**What is expected**
Please write out, exactly, every line of the listing from its first line through the one that includes "Given: Click the Auto Adjust magic wand".

**Listed entries**
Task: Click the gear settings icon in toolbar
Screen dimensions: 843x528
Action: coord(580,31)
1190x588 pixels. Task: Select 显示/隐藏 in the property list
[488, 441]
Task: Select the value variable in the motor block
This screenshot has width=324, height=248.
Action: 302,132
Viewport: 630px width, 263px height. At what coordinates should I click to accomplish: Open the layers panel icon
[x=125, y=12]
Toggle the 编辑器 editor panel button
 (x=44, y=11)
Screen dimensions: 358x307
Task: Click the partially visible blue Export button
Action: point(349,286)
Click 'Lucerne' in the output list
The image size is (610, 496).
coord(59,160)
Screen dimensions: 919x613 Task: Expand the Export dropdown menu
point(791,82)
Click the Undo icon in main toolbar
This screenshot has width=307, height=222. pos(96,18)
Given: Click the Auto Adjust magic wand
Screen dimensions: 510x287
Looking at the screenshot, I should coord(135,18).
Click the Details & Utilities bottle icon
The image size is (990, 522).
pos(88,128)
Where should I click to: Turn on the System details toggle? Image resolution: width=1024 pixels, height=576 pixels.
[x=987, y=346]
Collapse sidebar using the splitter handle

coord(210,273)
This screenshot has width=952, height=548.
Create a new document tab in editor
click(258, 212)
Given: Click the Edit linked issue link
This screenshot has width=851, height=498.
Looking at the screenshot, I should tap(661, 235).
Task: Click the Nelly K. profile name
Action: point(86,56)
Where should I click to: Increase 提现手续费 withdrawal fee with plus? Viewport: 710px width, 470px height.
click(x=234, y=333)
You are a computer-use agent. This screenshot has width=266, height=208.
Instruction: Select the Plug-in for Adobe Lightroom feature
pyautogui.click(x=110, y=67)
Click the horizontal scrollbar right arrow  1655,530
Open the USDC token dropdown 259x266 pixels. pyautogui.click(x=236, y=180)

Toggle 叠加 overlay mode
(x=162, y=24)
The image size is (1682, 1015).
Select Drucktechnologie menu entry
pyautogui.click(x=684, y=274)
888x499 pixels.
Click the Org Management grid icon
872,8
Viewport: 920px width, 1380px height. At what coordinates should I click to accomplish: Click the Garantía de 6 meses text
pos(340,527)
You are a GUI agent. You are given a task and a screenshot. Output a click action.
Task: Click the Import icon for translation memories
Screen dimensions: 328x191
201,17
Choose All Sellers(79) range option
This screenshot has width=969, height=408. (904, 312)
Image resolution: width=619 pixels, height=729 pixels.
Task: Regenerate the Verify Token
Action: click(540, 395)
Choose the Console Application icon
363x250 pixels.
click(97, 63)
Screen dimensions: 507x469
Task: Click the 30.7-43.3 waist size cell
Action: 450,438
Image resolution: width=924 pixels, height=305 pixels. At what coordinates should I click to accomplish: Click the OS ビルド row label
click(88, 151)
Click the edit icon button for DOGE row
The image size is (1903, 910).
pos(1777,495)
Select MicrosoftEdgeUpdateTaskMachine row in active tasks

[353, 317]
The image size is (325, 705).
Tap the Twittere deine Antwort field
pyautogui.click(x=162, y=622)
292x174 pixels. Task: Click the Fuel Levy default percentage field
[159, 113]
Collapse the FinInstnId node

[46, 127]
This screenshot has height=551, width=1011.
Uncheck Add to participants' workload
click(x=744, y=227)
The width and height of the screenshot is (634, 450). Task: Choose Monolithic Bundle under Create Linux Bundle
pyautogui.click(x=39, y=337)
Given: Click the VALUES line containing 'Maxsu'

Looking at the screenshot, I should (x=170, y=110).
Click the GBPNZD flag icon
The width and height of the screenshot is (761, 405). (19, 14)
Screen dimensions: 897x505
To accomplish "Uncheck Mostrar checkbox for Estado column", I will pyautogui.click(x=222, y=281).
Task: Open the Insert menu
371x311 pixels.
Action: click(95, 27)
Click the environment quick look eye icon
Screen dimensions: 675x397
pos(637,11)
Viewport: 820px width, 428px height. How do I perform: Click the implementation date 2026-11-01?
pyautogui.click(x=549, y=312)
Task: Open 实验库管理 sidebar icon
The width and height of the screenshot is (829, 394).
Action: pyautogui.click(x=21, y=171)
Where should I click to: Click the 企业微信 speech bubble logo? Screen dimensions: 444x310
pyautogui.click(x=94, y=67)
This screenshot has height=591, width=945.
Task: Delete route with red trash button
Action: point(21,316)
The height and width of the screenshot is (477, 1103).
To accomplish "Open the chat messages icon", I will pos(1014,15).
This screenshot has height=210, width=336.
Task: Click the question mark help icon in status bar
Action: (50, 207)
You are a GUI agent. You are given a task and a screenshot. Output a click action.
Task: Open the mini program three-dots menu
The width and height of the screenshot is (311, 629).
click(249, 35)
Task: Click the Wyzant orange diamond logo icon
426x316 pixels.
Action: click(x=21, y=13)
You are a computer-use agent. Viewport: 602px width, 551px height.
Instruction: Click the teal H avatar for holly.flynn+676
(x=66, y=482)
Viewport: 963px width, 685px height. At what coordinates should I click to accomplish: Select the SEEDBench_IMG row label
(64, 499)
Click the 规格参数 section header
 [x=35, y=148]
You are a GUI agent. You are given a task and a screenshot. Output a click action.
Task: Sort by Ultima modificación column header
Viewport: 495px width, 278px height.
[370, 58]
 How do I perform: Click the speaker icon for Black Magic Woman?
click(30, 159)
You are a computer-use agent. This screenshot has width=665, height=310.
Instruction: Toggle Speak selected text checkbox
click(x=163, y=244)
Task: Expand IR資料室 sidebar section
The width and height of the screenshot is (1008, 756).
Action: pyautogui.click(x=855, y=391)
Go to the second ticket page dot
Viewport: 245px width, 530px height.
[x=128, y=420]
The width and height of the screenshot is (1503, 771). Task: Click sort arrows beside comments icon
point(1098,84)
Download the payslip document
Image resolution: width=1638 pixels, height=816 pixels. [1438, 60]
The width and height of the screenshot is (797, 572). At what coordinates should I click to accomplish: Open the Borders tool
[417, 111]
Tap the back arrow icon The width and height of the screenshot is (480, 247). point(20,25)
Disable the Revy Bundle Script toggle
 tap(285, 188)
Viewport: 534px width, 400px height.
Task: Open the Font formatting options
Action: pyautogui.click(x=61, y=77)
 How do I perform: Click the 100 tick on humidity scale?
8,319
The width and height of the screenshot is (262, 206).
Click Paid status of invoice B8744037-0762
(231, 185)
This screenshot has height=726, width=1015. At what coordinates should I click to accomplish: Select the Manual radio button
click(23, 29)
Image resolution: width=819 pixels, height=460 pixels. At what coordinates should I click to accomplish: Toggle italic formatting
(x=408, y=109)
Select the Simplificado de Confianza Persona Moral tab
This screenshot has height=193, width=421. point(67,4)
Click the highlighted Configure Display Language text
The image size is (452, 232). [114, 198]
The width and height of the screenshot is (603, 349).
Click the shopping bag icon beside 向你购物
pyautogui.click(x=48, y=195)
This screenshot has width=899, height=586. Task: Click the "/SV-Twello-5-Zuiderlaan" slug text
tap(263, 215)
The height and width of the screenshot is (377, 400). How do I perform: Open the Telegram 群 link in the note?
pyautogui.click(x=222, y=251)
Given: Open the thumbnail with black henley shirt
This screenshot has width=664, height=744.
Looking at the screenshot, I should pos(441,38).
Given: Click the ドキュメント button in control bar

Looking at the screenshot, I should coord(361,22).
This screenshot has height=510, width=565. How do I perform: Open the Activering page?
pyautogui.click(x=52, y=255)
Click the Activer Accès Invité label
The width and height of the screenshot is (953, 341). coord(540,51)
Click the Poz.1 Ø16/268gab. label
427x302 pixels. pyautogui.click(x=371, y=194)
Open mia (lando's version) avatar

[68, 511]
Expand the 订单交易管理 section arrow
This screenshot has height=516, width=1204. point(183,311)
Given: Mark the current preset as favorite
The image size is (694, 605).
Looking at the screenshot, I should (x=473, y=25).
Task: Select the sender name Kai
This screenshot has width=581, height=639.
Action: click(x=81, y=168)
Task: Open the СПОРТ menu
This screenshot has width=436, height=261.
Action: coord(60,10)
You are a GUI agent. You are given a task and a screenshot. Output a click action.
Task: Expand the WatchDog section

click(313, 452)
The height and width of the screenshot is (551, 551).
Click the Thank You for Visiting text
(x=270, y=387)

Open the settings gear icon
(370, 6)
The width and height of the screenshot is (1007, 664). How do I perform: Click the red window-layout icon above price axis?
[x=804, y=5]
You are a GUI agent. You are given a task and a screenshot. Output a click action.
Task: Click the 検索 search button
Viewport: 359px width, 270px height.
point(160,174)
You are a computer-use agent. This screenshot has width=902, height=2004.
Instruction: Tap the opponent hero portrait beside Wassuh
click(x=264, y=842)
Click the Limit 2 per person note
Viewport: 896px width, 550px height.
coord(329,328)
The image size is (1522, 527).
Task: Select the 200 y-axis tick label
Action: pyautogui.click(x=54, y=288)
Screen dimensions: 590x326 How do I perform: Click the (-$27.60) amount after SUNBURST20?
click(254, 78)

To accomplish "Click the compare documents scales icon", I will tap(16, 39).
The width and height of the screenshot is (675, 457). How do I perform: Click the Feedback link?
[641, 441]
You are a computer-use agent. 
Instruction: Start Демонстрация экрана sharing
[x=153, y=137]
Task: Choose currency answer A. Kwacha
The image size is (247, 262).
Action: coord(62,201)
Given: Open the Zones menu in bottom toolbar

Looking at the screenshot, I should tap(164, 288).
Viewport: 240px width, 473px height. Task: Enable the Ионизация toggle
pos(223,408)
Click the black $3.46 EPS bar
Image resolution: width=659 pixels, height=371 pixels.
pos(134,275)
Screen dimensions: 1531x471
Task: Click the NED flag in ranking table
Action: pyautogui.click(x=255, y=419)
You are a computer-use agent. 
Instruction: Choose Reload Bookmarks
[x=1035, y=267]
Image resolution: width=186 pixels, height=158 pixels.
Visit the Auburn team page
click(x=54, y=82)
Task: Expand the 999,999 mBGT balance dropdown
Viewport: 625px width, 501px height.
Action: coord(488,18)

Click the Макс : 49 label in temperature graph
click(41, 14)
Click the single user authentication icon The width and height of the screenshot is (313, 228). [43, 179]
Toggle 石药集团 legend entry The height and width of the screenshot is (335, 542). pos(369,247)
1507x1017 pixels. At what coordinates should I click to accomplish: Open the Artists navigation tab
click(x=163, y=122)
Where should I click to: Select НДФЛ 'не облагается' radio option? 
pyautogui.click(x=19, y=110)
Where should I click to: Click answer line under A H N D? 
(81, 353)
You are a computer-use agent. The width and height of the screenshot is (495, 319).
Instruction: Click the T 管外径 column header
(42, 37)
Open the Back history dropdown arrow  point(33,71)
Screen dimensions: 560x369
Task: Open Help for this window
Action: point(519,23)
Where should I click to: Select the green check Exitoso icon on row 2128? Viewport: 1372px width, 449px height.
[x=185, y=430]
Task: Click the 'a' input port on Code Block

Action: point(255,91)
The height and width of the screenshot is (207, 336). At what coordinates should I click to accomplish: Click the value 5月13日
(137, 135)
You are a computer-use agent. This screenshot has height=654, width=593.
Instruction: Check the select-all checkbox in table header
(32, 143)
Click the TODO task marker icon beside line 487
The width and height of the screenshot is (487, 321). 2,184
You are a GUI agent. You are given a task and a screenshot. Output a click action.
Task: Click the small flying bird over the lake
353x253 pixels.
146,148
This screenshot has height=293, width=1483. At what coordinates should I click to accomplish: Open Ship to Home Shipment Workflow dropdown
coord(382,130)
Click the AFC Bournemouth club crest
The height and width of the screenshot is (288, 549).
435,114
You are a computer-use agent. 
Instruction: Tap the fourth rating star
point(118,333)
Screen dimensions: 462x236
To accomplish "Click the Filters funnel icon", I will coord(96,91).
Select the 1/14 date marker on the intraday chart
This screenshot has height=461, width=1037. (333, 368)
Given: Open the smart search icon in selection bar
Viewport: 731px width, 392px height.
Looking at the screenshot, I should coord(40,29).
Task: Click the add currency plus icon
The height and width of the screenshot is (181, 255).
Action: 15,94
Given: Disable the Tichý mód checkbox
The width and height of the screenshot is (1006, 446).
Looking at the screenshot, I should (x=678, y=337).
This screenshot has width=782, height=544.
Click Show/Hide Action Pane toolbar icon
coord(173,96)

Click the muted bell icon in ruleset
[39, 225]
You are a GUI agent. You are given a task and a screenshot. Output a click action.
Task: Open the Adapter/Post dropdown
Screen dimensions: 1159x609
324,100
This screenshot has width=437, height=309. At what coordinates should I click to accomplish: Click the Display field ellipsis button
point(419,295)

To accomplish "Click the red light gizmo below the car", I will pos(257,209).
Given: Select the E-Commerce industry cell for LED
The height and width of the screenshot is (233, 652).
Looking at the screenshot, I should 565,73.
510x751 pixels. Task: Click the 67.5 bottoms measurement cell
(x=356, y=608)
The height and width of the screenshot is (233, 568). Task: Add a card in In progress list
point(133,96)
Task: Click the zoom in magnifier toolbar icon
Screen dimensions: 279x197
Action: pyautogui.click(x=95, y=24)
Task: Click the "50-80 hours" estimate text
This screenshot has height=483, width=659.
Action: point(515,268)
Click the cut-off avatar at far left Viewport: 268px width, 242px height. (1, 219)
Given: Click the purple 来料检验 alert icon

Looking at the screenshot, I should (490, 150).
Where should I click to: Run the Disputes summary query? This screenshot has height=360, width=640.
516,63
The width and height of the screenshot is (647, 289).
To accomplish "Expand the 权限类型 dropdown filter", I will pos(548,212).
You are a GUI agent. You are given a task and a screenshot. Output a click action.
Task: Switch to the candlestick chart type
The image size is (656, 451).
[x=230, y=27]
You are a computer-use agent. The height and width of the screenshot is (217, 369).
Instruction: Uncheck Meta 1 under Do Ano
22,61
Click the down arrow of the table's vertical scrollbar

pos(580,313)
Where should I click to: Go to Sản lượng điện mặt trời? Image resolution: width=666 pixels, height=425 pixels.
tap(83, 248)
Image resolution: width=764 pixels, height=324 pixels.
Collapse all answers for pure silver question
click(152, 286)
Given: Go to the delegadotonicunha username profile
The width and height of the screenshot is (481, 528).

**Exercise response**
Task: Click the gear settings icon in toolbar
Screen dimensions: 843x528
Action: coord(580,31)
1190x588 pixels. Task: Select 显示/隐藏 in the property list
[488, 441]
Task: Select the value variable in the motor block
This screenshot has width=324, height=248.
Action: 302,132
Viewport: 630px width, 263px height. At what coordinates should I click to accomplish: Open the layers panel icon
[x=125, y=12]
Toggle the 编辑器 editor panel button
 (x=44, y=11)
Screen dimensions: 358x307
Task: Click the partially visible blue Export button
Action: point(349,286)
Click 'Lucerne' in the output list
The image size is (610, 496).
coord(59,160)
Screen dimensions: 919x613 Task: Expand the Export dropdown menu
point(791,82)
Click the Undo icon in main toolbar
This screenshot has width=307, height=222. pos(96,18)
Given: Click the Auto Adjust magic wand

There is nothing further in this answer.